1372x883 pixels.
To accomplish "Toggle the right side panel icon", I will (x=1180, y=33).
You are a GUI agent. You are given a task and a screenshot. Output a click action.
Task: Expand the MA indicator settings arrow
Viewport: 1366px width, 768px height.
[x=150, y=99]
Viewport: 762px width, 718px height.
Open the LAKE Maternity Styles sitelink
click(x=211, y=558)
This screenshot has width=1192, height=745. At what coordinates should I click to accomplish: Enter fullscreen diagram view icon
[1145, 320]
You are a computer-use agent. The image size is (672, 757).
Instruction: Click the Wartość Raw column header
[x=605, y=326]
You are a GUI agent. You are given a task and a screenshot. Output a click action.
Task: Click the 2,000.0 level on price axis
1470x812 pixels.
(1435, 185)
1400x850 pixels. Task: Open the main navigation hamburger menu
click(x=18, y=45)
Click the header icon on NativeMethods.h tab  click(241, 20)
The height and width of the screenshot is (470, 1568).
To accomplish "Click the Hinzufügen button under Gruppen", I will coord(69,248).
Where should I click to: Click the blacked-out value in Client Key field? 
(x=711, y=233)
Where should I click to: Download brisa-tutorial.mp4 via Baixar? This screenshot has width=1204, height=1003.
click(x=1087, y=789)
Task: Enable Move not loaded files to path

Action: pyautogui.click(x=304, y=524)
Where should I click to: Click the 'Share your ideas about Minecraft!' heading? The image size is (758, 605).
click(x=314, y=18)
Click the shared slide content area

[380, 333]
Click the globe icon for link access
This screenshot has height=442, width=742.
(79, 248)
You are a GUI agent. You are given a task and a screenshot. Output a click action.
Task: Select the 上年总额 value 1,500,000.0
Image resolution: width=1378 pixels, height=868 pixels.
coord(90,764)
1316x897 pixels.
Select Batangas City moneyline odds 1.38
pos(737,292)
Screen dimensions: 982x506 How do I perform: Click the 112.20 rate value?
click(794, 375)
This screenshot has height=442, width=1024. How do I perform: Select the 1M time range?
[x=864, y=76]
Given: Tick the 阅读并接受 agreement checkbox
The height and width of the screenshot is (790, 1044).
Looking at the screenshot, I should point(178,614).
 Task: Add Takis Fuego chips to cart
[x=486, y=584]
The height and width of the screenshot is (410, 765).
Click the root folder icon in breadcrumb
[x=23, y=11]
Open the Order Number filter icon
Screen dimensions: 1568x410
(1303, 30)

Requirement: Return all lines of the material above in which the word "will" occurs.

Exercise solution:
To accomplish "Toggle the right side panel icon", I will (x=1180, y=33).
To accomplish "Click the Hinzufügen button under Gruppen", I will coord(69,248).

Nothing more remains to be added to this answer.